> _How to complete this task_: Return exactly the lines of the entries that start at the line containing "Go to the home tab icon" and continue to the last line. Omit the pictures.

> _The data_:

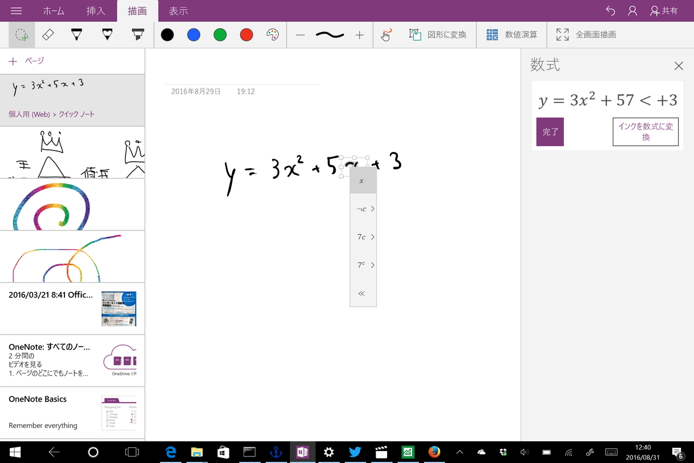Click インクを数式に変換 button
The width and height of the screenshot is (694, 463).
pos(645,132)
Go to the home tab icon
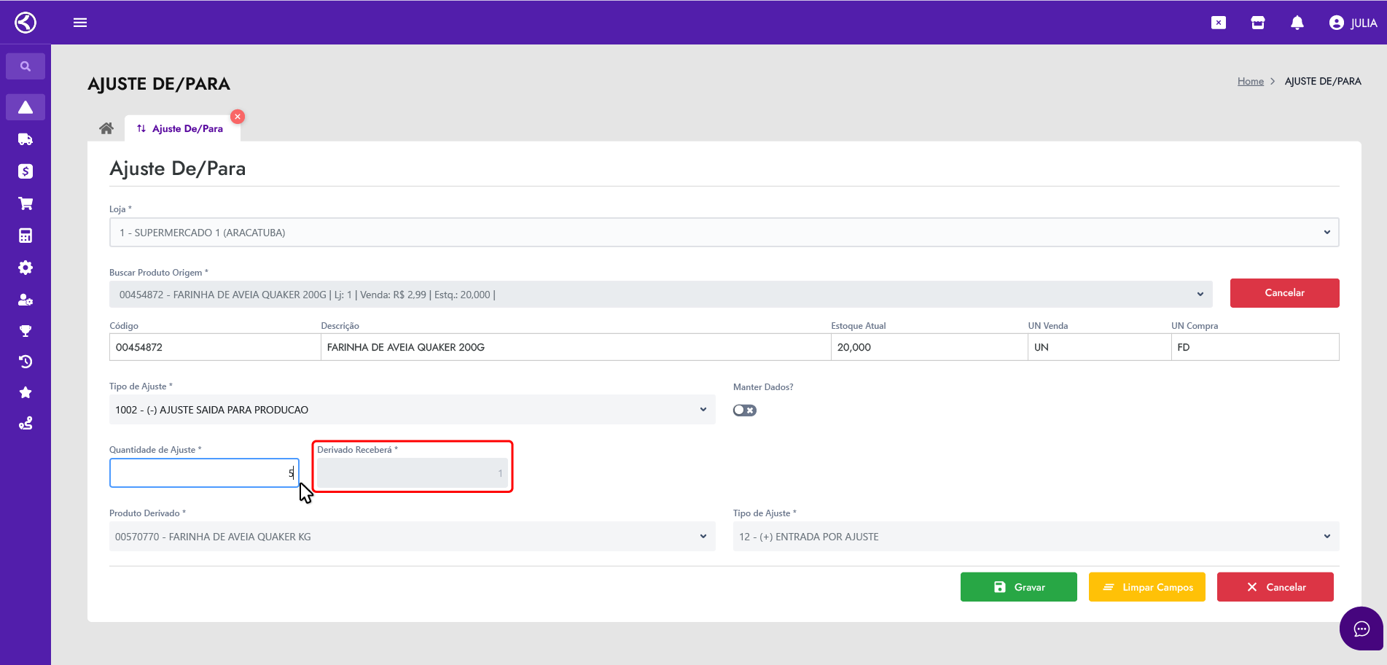Image resolution: width=1387 pixels, height=665 pixels. click(106, 129)
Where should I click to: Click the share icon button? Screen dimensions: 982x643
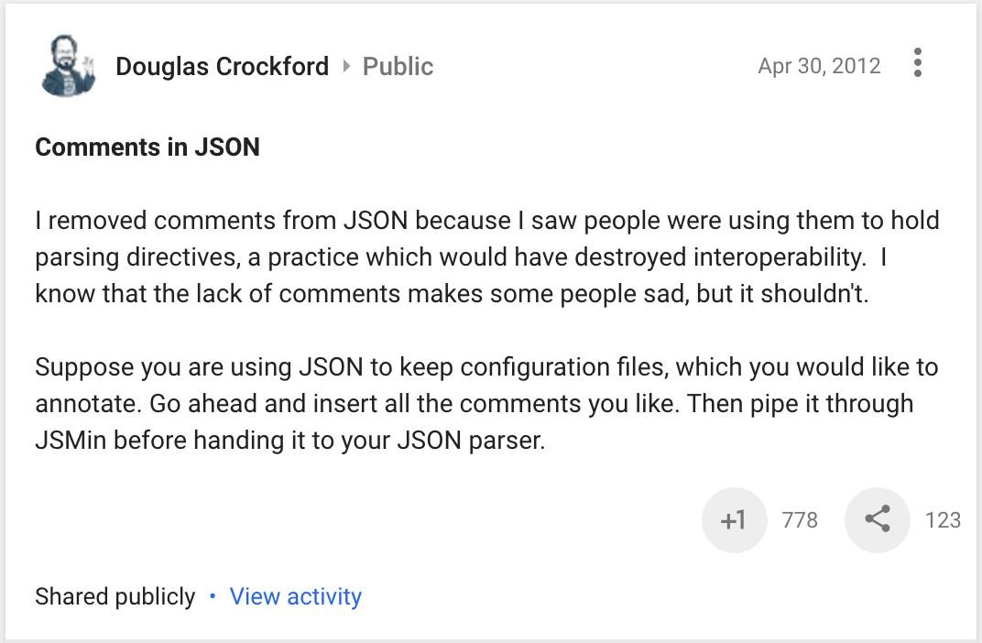[x=877, y=520]
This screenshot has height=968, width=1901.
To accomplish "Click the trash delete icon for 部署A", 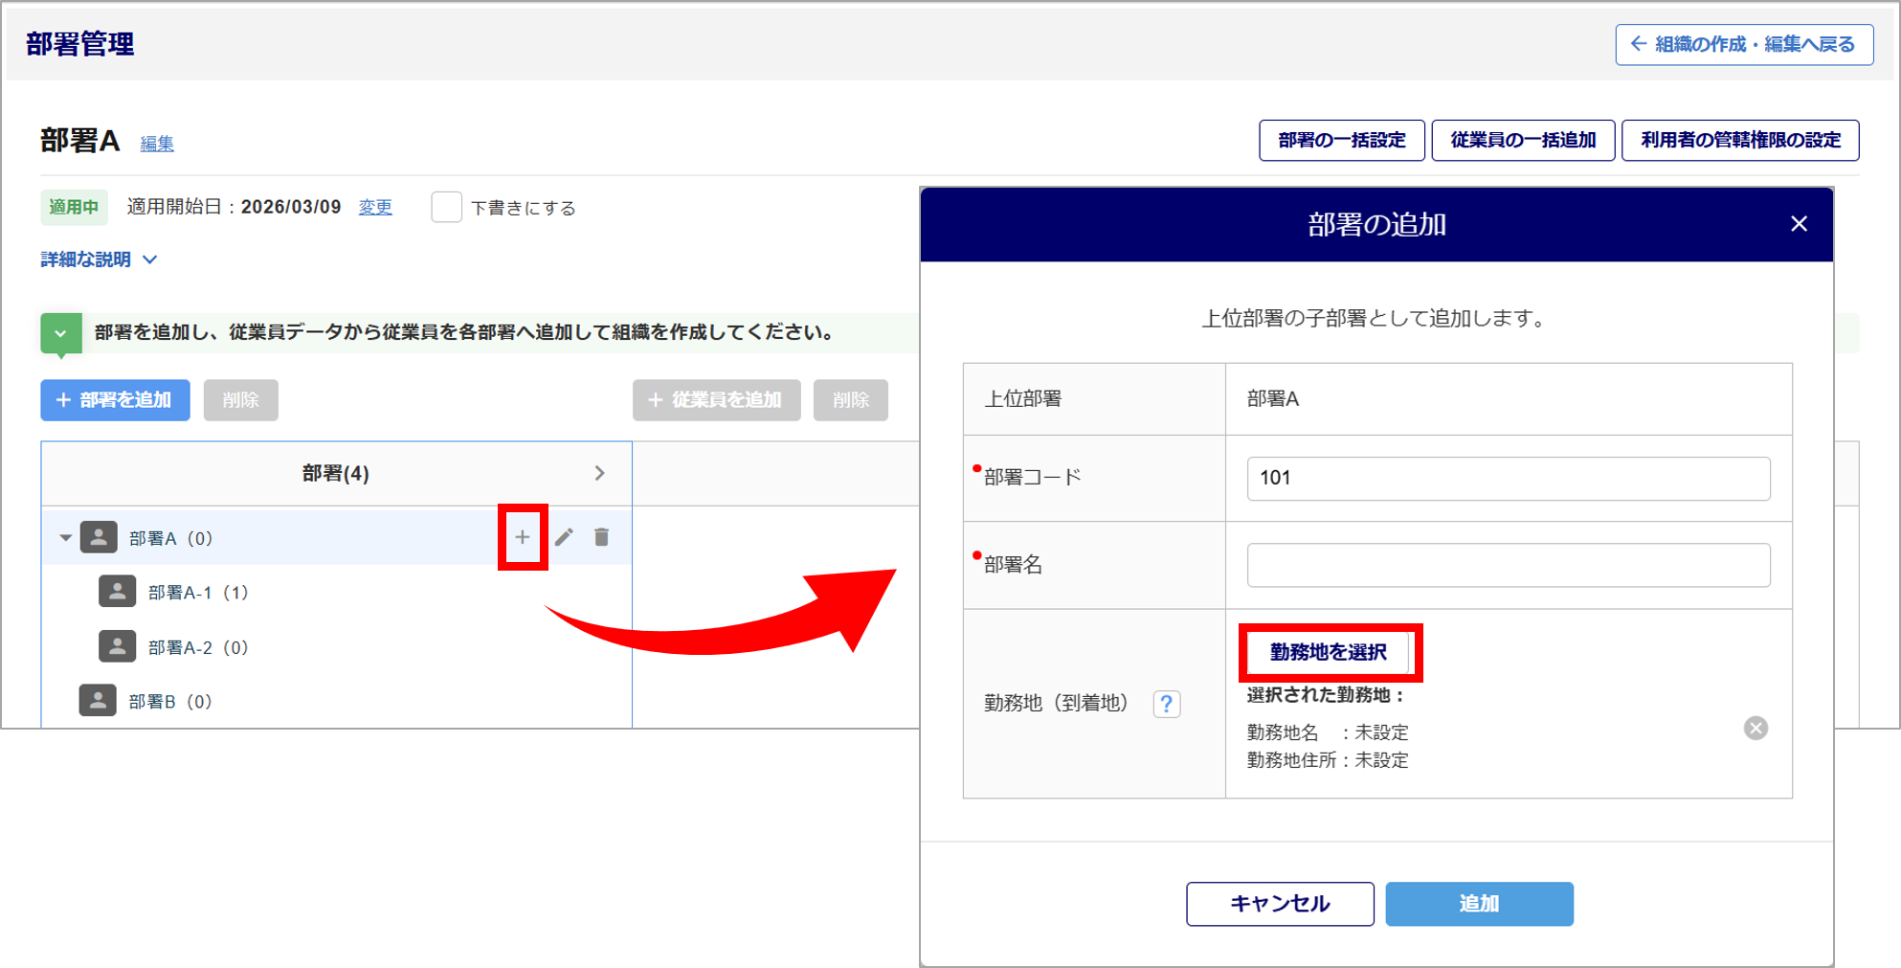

> _Exercise output_:
Go to the home tab icon
Image resolution: width=1387 pixels, height=665 pixels. click(106, 129)
Where should I click to: Click the share icon button? Screen dimensions: 982x643
[x=877, y=520]
This screenshot has height=968, width=1901.
To accomplish "Click the trash delete icon for 部署A", 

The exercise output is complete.